Abbreviation | OCP |
---|---|
Formation | 2011 |
Type | Industry trade group |
Purpose | Sharing designs of data center products |
Region | Worldwide |
Membership | 50+ corporations |
Website | opencompute |
The Open Compute Project (OCP) is an organization that facilitates the sharing of data center product designs and industry best practices among companies. [1] [2] Founded in 2011, OCP has significantly influenced the design and operation of large-scale computing facilities worldwide. [1]
As of July 2024, over 300 companies across the world are members of OCP, including Arm, Meta, IBM, Wiwynn, Intel, Nokia, Google, Microsoft, Seagate Technology, Dell, Rackspace, Hewlett Packard Enterprise, NVIDIA, Cisco, Goldman Sachs, Fidelity, Lenovo, Accton Technology Corporation and Alibaba Group. [1] [3] [2]
The Open Compute Project Foundation is a 501(c)(6) non-profit incorporated in the state of Delaware, United States. OCP has multiple committees, including the board of directors, advisory board and steering committee to govern its operations.
As of July 2020, there are seven members who serve on the board of directors which is made up of one individual member and six organizational members. Mark Roenigk (Facebook) is the Foundation's president and chairman. Andy Bechtolsheim is the individual member. In addition to Mark Roenigk who represents Facebook, other organizations on the Open Compute board of directors include Intel (Rebecca Weekly), Microsoft (Kushagra Vaid), Google (Partha Ranganathan), and Rackspace (Jim Hawkins). [4]
A current list of members can be found on the opencompute.org website.
The Open Compute Project began in Facebook as an internal project in 2009 called "Project Freedom". The hardware designs and engineering team were led by Amir Michael (Manager, Hardware Design) [5] [6] [7] and sponsored by Jonathan Heiliger (VP, Technical Operations) and Frank Frankovsky (Director, Hardware Design and Infrastructure). The three would later open source the designs of Project Freedom and co-found the Open Compute Project. [8] [9] The project was announced at a press event at Facebook's headquarters in Palo Alto on April 7, 2011. [10]

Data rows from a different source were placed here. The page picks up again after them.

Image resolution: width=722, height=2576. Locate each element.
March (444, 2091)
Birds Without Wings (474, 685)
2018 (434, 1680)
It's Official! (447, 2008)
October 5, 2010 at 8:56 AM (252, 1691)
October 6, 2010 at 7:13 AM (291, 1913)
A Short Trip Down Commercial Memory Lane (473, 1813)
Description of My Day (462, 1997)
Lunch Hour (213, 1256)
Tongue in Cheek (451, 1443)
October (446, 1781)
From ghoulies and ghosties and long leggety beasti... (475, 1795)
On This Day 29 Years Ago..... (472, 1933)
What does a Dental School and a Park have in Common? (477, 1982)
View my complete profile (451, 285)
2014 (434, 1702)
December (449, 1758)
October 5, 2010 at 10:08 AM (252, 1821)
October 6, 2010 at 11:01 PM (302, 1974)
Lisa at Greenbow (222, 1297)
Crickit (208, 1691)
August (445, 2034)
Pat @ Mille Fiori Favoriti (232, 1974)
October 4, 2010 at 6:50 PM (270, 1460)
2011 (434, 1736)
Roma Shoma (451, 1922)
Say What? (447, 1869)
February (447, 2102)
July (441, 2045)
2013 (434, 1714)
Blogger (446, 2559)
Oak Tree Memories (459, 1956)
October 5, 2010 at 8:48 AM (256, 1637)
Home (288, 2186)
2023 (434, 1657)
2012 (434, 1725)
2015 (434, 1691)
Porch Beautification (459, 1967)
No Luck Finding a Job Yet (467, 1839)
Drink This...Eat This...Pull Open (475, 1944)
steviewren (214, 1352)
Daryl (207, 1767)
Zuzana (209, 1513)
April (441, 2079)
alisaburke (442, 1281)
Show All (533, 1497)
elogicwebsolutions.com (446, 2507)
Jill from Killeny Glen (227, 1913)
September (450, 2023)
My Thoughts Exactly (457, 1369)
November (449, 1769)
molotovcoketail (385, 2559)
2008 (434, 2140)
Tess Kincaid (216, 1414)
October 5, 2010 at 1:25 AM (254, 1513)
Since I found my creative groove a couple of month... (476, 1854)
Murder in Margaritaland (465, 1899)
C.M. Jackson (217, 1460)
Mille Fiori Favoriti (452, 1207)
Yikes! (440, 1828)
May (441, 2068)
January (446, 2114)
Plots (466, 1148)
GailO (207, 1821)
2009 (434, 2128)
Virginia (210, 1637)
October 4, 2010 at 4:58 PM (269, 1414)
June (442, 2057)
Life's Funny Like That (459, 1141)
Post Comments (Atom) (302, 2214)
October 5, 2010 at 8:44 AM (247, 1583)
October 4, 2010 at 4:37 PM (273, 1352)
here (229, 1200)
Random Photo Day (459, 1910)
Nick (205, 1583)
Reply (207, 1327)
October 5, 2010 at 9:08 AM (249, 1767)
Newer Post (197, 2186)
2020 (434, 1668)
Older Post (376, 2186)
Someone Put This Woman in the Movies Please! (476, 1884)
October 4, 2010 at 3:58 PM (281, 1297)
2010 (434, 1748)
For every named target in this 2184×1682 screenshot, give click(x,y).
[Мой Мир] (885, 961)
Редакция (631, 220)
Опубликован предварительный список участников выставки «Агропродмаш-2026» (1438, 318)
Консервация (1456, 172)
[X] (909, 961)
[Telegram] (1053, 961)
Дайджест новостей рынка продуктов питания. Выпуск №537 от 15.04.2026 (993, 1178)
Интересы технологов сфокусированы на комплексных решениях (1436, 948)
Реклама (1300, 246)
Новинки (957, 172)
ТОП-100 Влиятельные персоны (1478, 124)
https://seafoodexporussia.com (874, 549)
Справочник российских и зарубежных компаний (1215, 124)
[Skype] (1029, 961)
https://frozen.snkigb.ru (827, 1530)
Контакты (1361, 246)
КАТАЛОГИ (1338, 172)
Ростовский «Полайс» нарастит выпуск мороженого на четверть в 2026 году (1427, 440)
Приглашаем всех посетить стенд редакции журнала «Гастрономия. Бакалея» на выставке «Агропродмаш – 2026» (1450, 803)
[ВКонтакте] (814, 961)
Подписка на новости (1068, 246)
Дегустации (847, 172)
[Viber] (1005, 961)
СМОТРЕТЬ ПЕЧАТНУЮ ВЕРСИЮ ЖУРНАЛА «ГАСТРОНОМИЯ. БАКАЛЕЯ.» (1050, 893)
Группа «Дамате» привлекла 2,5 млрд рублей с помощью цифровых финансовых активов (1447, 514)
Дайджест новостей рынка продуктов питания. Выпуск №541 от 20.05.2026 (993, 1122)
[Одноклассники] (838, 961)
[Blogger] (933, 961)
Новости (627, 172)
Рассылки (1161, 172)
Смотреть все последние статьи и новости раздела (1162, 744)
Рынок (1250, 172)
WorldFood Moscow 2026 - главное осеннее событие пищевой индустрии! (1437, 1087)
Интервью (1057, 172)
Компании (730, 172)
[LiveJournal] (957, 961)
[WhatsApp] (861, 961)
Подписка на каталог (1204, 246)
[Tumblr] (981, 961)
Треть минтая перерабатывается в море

The Open Compute Project Foundation maintains a number of OCP projects, such as:
Two years after the Open Compute Project had started, with regards to a more modular server design, it was admitted that "the new design is still a long way from live data centers". [11] However, some aspects published were used in Facebook's Prineville data center to improve energy efficiency, as measured by the power usage effectiveness index defined by The Green Grid. [12]
Efforts to advance server compute node designs included one for Intel processors and one for AMD processors. In 2013, Calxeda contributed a design with ARM architecture processors. [13] Since then, several generations of OCP server designs have been deployed: Wildcat (Intel), Spitfire (AMD), Windmill (Intel E5-2600), Watermark (AMD), Winterfell (Intel E5-2600 v2) and Leopard (Intel E5-2600 v3). [14] [15]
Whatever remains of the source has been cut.